Entro il 2026 partiranno i lavori per la realizzazione dello svincolo di Scopoli, sulla nuova statale 77 Foligno-Civitanova. A dichiararlo è stato l’assessore regionale Francesco De Rebotti nel corso del question time di giovedì, durante il quale ha risposto a un’interrogazione avanzata dal consigliere regionale della Lega Enrico Melasecche, già suo predecessore nella stessa carica.
La procedura di valutazione di impatto ambientale (Via) è stata formalmente avviata lo scorso 4 febbraio, e l’iter amministrativo è ormai definito. Secondo quanto illustrato da De Rebotti, entro il 2025 dovrebbe iniziare la Conferenza dei servizi, tappa fondamentale del percorso autorizzativo, mentre la delibera di approvazione del progetto è prevista entro il primo semestre del 2026, consentendo così l’indizione della gara d’appalto per l’avvio del cantiere.
Il nuovo svincolo è considerato un’opera prioritaria per migliorare il collegamento della Valle del Menotre, area ancora penalizzata sul piano dell’accessibilità viaria. L’assessore ha sottolineato come l’intervento risponda a “problemi oggettivi di collegamento”, e ha confermato che l’impegno economico da parte della società Quadrilatero Marche-Umbria, soggetto attuatore dell’infrastruttura, è già stato stanziato e garantito.
Durante la sua risposta in aula, De Rebotti ha anche riconosciuto l’importante lavoro portato avanti in passato per portare avanti il progetto, riconoscendo l’impegno delle precedenti amministrazioni e dei tecnici coinvolti.

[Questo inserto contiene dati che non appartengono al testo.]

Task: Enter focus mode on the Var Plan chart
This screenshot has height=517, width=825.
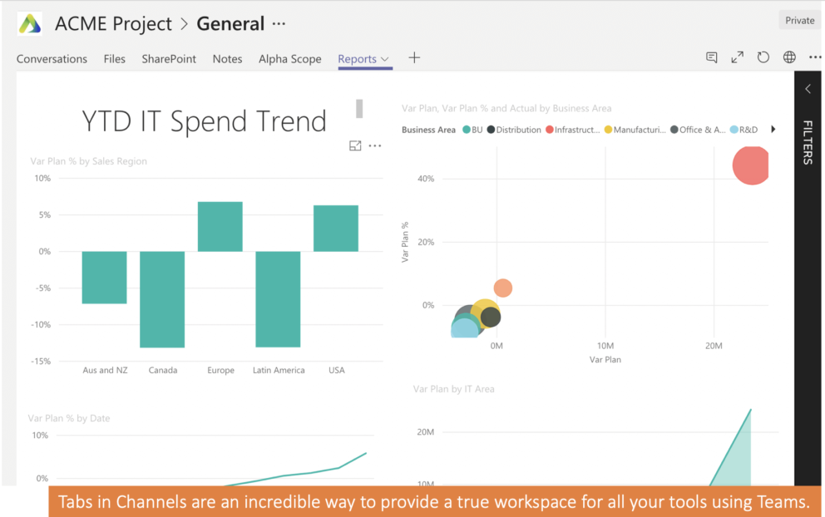Action: [x=356, y=145]
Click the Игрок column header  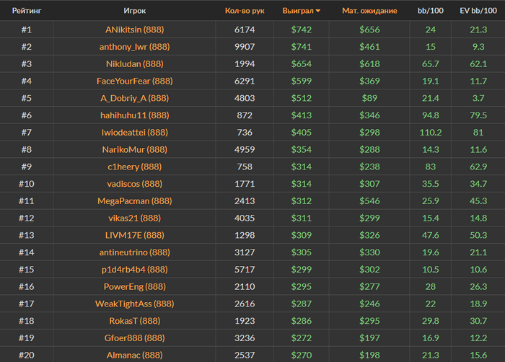pyautogui.click(x=135, y=12)
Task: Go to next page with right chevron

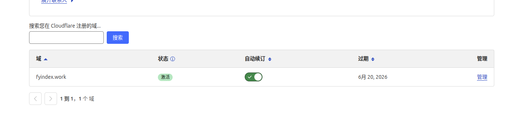Action: 51,99
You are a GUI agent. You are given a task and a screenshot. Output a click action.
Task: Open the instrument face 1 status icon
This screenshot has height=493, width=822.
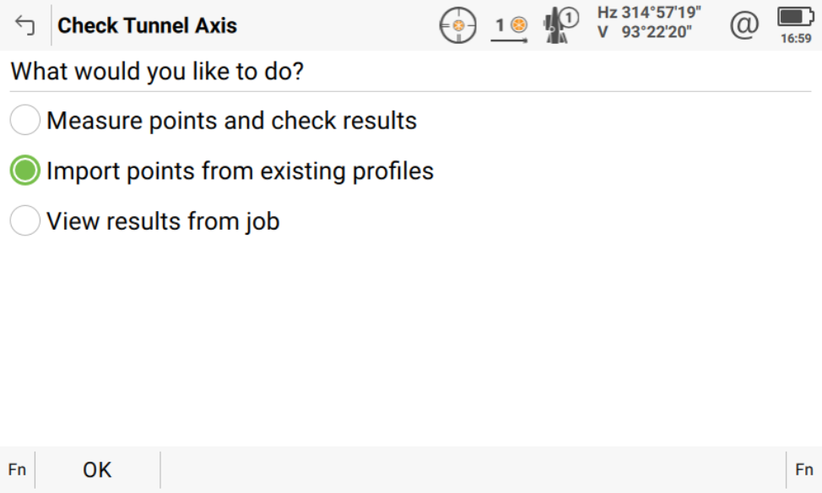(560, 25)
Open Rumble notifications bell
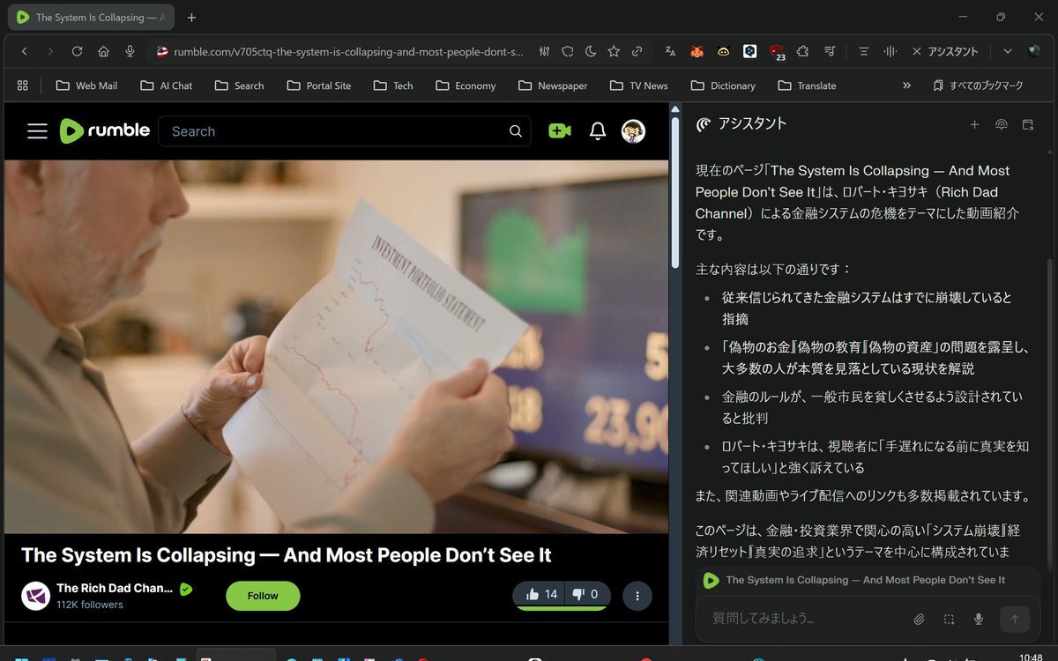 pyautogui.click(x=598, y=131)
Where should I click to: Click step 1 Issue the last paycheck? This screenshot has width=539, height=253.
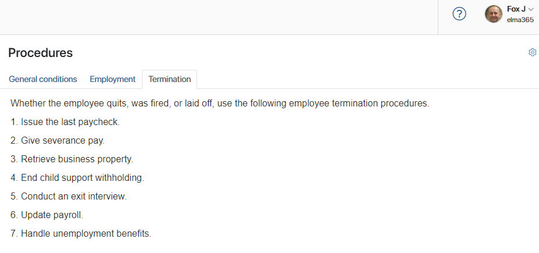pos(65,122)
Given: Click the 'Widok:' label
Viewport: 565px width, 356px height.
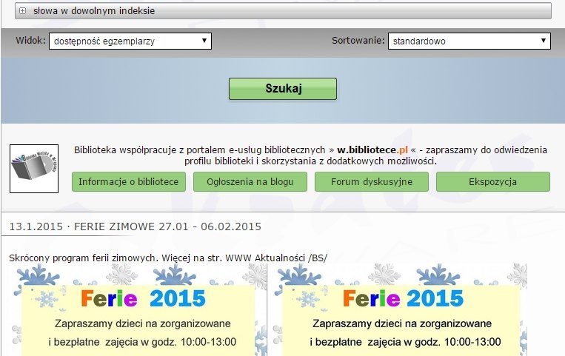Looking at the screenshot, I should [30, 41].
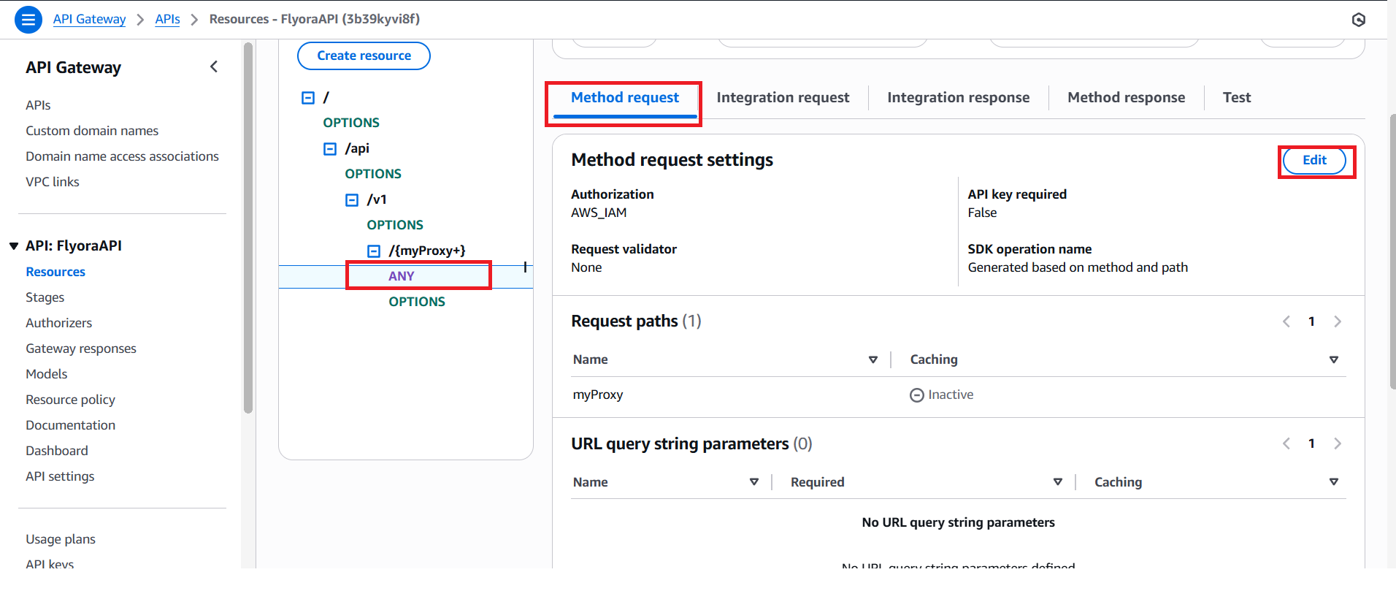Click the Create resource button
1396x602 pixels.
364,56
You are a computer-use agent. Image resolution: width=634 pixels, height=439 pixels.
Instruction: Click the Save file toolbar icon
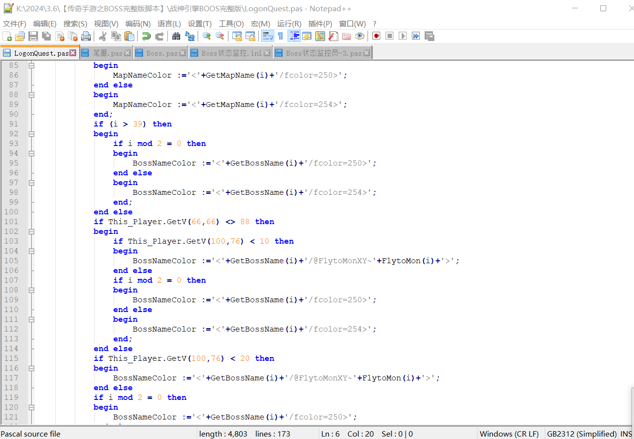[33, 36]
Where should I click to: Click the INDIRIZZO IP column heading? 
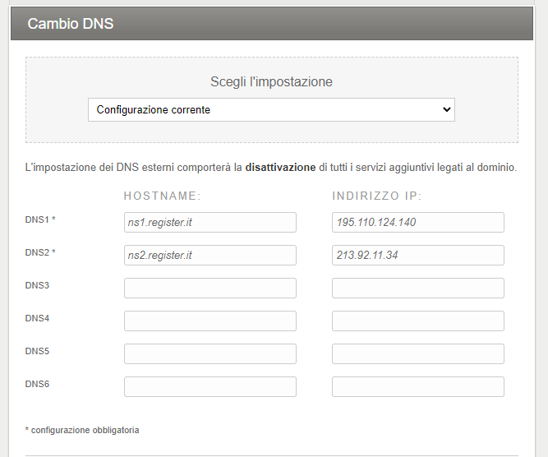[376, 196]
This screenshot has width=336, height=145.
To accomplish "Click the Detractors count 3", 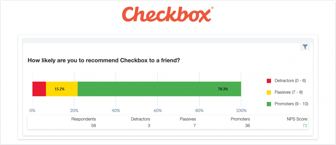I will (x=149, y=126).
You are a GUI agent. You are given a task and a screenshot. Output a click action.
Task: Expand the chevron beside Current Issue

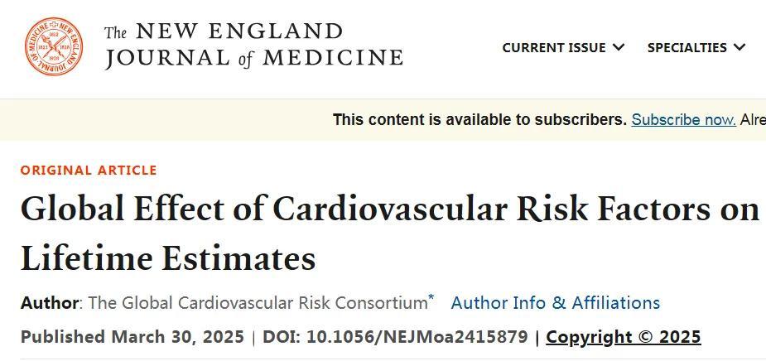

Nel suo intervento di replica, Melasecche ha lanciato una proposta per accelerare ulteriormente l’iter burocratico: la stipula di un accordo quadro, che secondo il consigliere potrebbe permettere di risparmiare fino a sei mesi sui tempi delle procedure. Una misura, ha spiegato, che andrebbe valutata con attenzione per velocizzare l’apertura del cantiere e rispondere in tempi più rapidi alle esigenze del territorio.
Melasecche ha inoltre ricordato l’importanza di un altro progetto strategico, anch’esso in carico alla società Quadrilatero: la variante sud di Foligno, fortemente richiesta dal Comune e considerata una priorità nella pianificazione viaria locale.